Economic guru says that the clock is still ticking
July 30th 2007
These could be scary days for investors, unless they look back for the future.
As the Reserve Bank debates about putting up interest rates yet again, the property market looks perilously high, housing affordability is at all-time lows, and the sharemarket is making plunges into negative territory. What to do?
Recent sharemarket dips in the USA and China may drive panic into Australian investors. Many investors fear that October 2007 may hold a major sharemarket correction, as has happened in 1997 (Japan) and also 1987 (USA & Australia).
Right now, housing price growth appears unsustainable, sharemarkets look choppy, the US dollar is dropping and the Australian dollar is higher than in the 1980’s. Where should investors be placing their money now?
“This is all normal”, says Jeremy Britton, Australian financial planner and author. His latest book, “Who’s Taking Your Money?”, deals with the money movement from USA to China and Australia and the centuries-old Economic Clock. “Although many of these occurrences look alarming, similar things have occurred before, and they will occur again. The trick is to recognise what comes next in the pattern and then be bold enough to take a calculated action.”
Calculated actions have been taken in the past by other wealth creators, such as US investor and world’s third richest man, Warren Buffett.
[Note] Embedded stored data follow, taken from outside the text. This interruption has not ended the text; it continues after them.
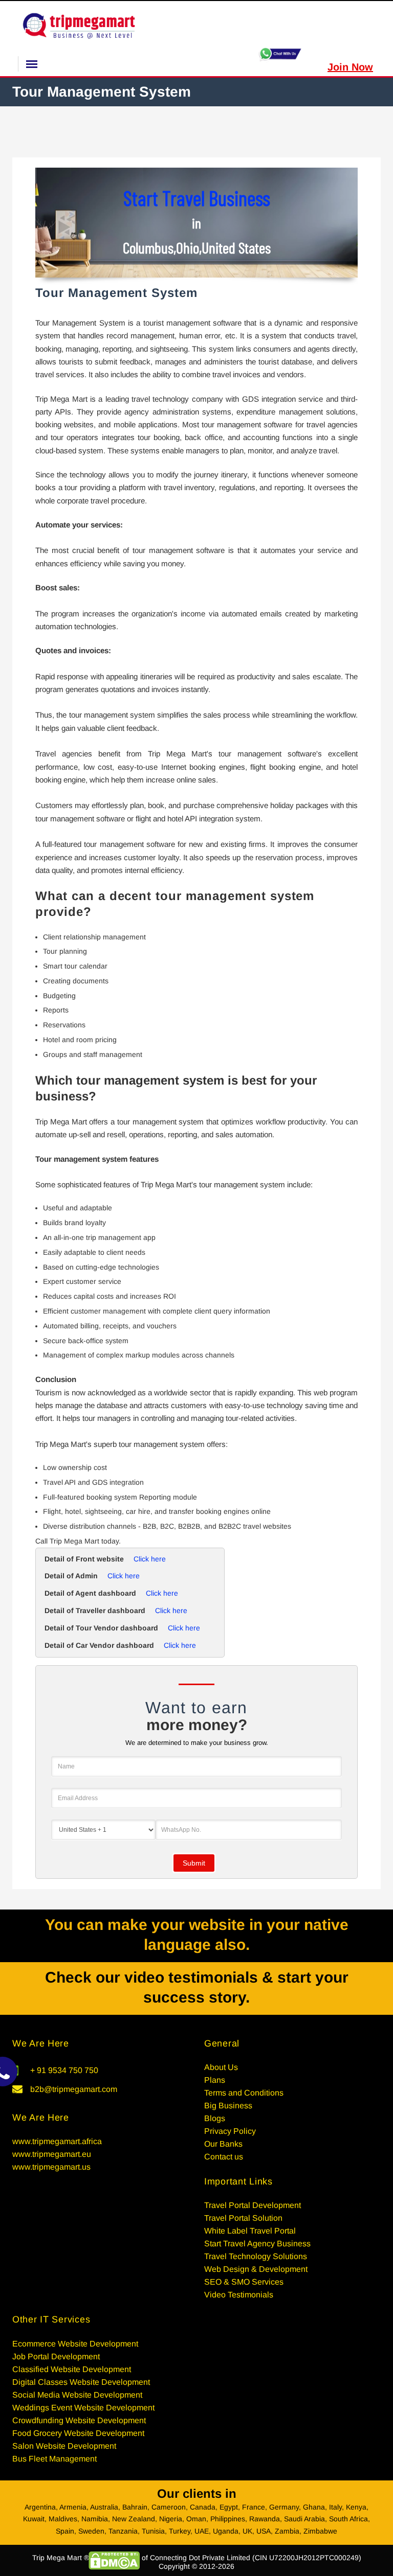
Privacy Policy (230, 2131)
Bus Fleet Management (54, 2458)
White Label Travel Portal (250, 2230)
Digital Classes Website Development (81, 2382)
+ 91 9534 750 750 (64, 2070)
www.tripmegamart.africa (57, 2141)
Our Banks (223, 2144)
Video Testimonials (238, 2294)
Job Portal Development (56, 2356)
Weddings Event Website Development (83, 2407)
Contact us (223, 2156)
Buffett refused to invest into the booming “tech-stock” economy in the USA in 1999 and 2000. In a rare speech [published FORTUNE magazine (Nov. 22, 1999)], Buffett stated his belief that “returns from stocks would fall dramatically”. When tech stocks tumbled in 2000 and the broad US markets crashed in September 2001, the quiet oracle kept his profits and maintained his reputation as the world’s best investor.
Asian millionaire investor Lin Yuan has been called the “Warren Buffett of China”, after turning 8000 yuan into 1 Billion yuan over the last 20 years of investing. Like Buffett, Lin invests for the long term into good strong companies and stays away when things get too heated. He bought into the stock market after the 1987 crash and Lin invested in real estate only during the massive growth years between 2001 and 2005.
“Mr Lin sounds like a clock-work investor,” says Britton, who advised clients to purchase property in 1999, seven years after the famous 19% mortgage interest rates stalled the 80’s property market climb and a year before the big property boom of the noughties. “Lin was in the right place at the right time and then moved to the next position when things changed.”
Investors who held property from 1992-1999 could have made returns in line with the CPI, whereas investors who held property from 1999-2005 could have doubled their money. Investors who held Australian shares from 2005 to now may be looking at returns of several hundred percent and despite market fluctuations, many believe that the sharemarket ride still has a way to go.
Buffett is still buying stocks, Lin is investing into a Chinese market that has already risen 300% and Britton is still looking at Australian shares. “It’s funny -- when my advice made investors 300%, people accused me of having a crystal ball to see the future. In reality, all I had was an old tool to look at the past.”